Look, if I have to experience it, why not pass it along?
Whether via trade or free agency, the Boston Red Sox have always struck me as a likely destination for Jose Reyes. Jed Lowrie is a nice player, but he isn’t in Reyes’ class (and is less than a year younger). Marco Scutaro is no one’ long-term solution. And the Sox already locked in Carl Crawford and Adrian Gonzalez long-term- Reyes gives them another star in the same age group to peak together, at an extremely hard-to-fill position.
But an item in this Jon Heyman piece really has me worried. It talks about “Boston people” saying that, in essence, the presence of Jose Iglesias will keep the Red Sox from going after Jose Reyes.
Really? This Jose Iglesias? With the .526 OPS at Triple-A after a .672 OPS at Double-A last year?
Don’t get me wrong, he’s considered a decent prospect- 52nd overall in Baseball America’s Top 100 this year- but he hardly seems ready for the big leagues. Far likelier, he’s several years from being a star- you know, around the time Crawford and Gonzalez are exiting their primes.
It’s precisely the opposite of properly leveraging those two long-term deals. And Theo Epstein is too smart not to know it. I’m concerned that a statement like that to Heyman wasn’t a denial, but a negotiating stance.
Now this is a lot to get from a statement to a reporter that asserts the opposite of what I fear. I know. But that’s my take, and why. Here’s hoping I am insane.


1 Comment
The Red Sox have never been a team to put more than 20% of their payroll into just two players, this year Beckett and Lackey make up just exactly that. Their top 8 payroll make up roughly 55% of their budget
Right now they are committed to $127MM already in 2012, with the need to resolve RF, DH with the assumption they let Papelbon walk and Bard take over as closer.

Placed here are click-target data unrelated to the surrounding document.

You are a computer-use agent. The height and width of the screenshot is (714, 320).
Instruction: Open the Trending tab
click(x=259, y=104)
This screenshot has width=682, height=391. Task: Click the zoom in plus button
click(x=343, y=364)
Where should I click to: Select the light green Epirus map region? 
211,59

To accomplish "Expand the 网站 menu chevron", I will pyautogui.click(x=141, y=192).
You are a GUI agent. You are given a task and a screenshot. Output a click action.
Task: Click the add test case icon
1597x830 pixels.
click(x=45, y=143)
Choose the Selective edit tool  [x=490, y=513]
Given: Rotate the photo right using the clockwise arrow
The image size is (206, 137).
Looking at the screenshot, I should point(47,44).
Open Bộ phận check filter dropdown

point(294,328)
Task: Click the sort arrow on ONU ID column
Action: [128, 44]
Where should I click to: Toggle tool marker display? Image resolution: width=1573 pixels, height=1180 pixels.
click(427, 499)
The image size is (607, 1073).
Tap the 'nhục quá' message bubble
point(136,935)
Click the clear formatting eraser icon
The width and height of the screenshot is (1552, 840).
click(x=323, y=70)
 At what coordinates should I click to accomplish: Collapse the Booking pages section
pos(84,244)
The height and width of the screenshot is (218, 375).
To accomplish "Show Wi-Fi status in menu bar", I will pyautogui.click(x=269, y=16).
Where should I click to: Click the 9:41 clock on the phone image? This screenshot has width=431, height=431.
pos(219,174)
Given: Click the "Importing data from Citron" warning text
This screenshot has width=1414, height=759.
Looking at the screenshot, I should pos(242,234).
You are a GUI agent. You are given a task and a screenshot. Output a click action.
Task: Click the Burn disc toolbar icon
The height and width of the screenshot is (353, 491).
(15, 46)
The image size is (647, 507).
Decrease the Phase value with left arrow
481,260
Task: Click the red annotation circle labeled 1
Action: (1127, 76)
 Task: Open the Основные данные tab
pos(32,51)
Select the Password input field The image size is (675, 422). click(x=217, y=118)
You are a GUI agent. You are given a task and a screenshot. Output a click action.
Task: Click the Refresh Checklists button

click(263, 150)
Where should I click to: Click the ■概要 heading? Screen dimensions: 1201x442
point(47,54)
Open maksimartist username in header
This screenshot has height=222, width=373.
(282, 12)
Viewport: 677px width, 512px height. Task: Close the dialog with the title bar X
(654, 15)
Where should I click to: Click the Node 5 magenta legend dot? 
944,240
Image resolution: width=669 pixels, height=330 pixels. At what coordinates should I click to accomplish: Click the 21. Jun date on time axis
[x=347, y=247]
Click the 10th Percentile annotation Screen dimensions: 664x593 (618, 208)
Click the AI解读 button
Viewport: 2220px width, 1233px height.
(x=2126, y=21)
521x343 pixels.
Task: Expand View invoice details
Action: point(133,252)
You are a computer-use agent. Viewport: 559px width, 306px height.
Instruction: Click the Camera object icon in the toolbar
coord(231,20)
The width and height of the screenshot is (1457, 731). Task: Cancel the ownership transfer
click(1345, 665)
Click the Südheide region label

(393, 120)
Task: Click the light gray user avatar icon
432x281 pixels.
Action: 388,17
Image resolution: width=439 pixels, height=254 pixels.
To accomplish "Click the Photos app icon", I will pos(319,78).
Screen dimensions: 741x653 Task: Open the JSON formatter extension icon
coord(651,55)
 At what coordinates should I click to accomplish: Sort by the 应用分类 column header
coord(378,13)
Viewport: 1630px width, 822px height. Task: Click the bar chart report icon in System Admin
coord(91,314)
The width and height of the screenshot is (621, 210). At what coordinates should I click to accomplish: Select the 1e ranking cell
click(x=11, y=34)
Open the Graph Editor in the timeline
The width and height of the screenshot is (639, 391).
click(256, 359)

Ellsbury is Arb 2, and Saltalamacchia Arb 1 if they choose to retain him.
For a team that does not like to get too top heavy assuming they stay at roughly a $165MM (median of their last 2 seasons) budget, Gonzalez and Crawford account for 25% of that, the top four will make up 45%.
I don’t see them putting $18-$20MM a year on Reyes while they will need to address RF and DH next season, 3B the year after while focusing on filling the remainder of the roster.
They have only a couple of positions right now where they have decent options and cost control. Shortstop in one.